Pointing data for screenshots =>
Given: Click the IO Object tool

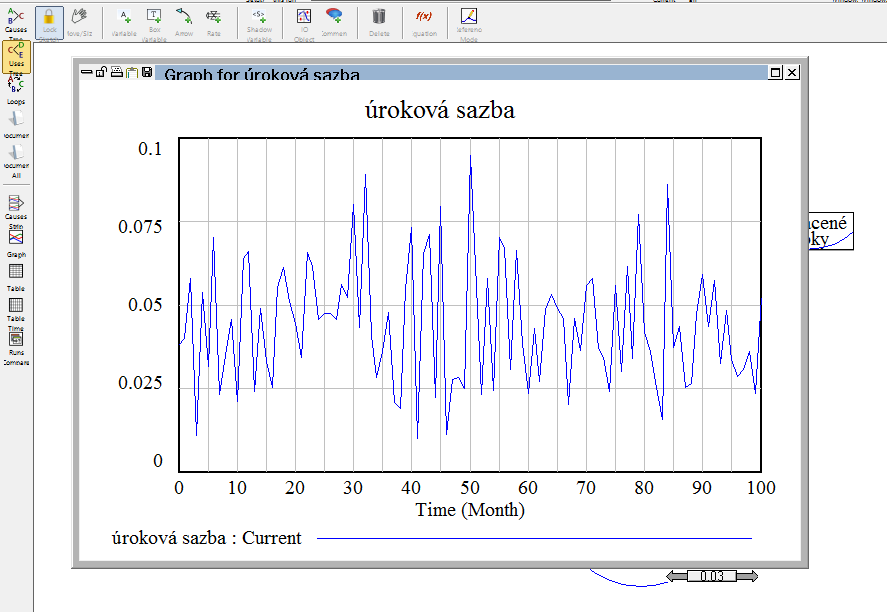Looking at the screenshot, I should [304, 20].
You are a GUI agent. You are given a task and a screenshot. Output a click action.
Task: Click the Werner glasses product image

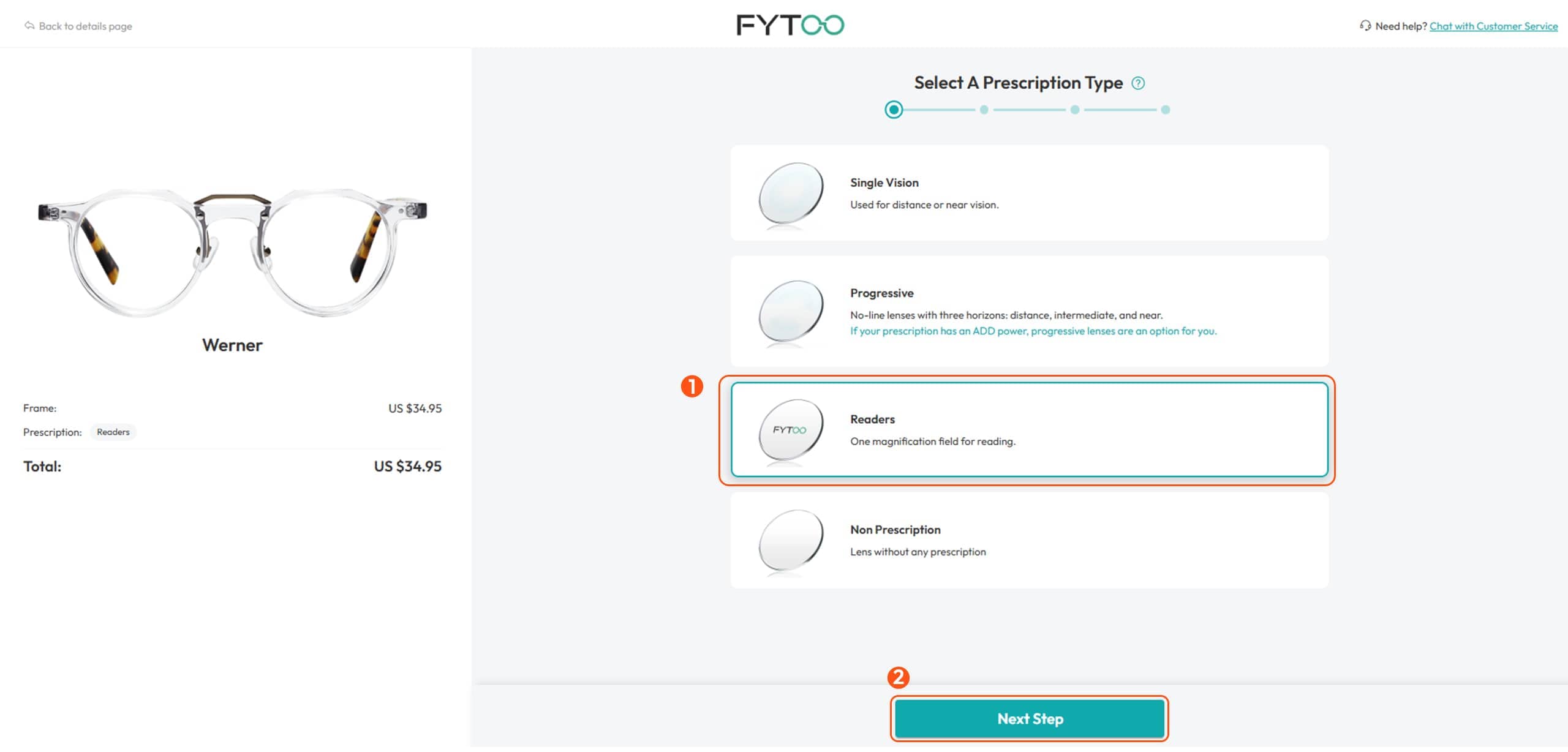(232, 251)
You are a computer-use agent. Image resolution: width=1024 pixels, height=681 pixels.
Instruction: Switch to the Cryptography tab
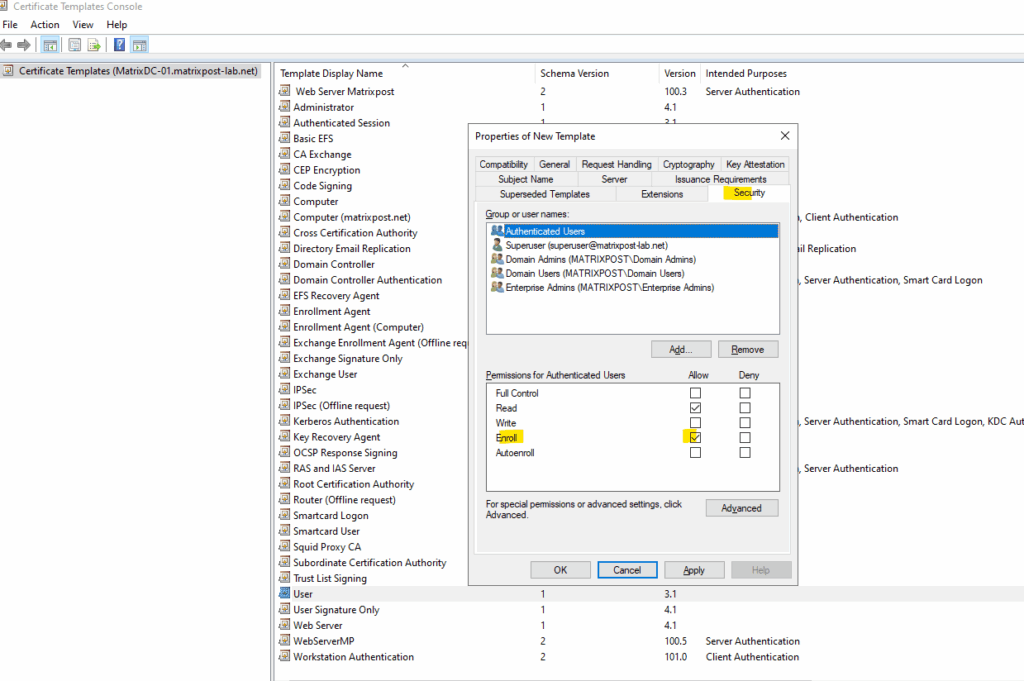688,164
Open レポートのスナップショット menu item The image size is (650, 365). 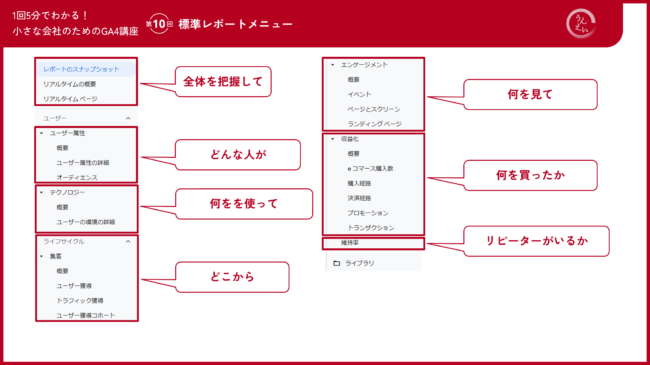85,69
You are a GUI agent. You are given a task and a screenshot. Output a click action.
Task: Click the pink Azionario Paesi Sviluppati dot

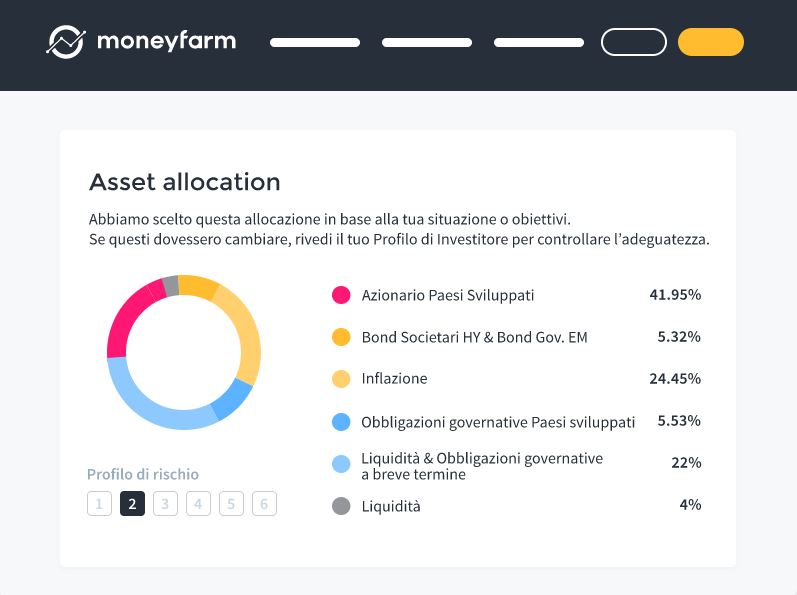pos(341,295)
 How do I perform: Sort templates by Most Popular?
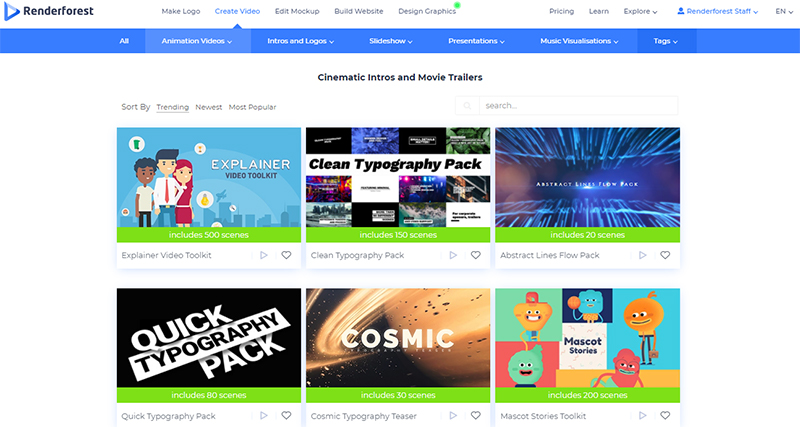pyautogui.click(x=252, y=107)
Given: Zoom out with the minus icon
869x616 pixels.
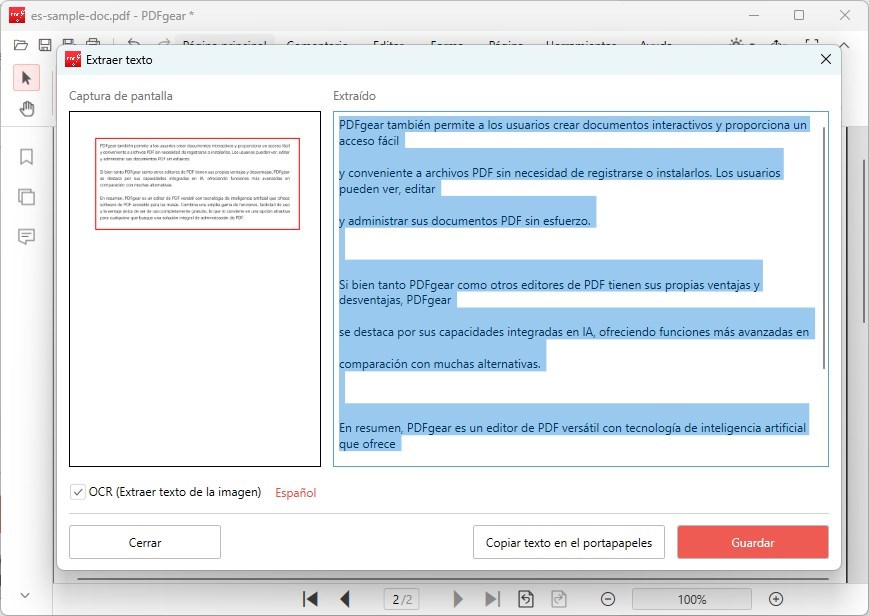Looking at the screenshot, I should [x=607, y=599].
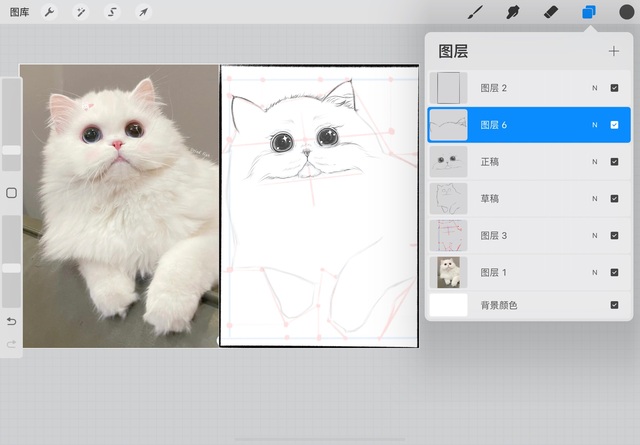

Do this => Copy out the listing word for word, from the line containing "Given: Zoom out with the minus icon" through the end of the listing. Leave out the pictures.

Output of the exercise =>
Given: Zoom out with the minus icon
869x616 pixels.
Looking at the screenshot, I should [x=607, y=599].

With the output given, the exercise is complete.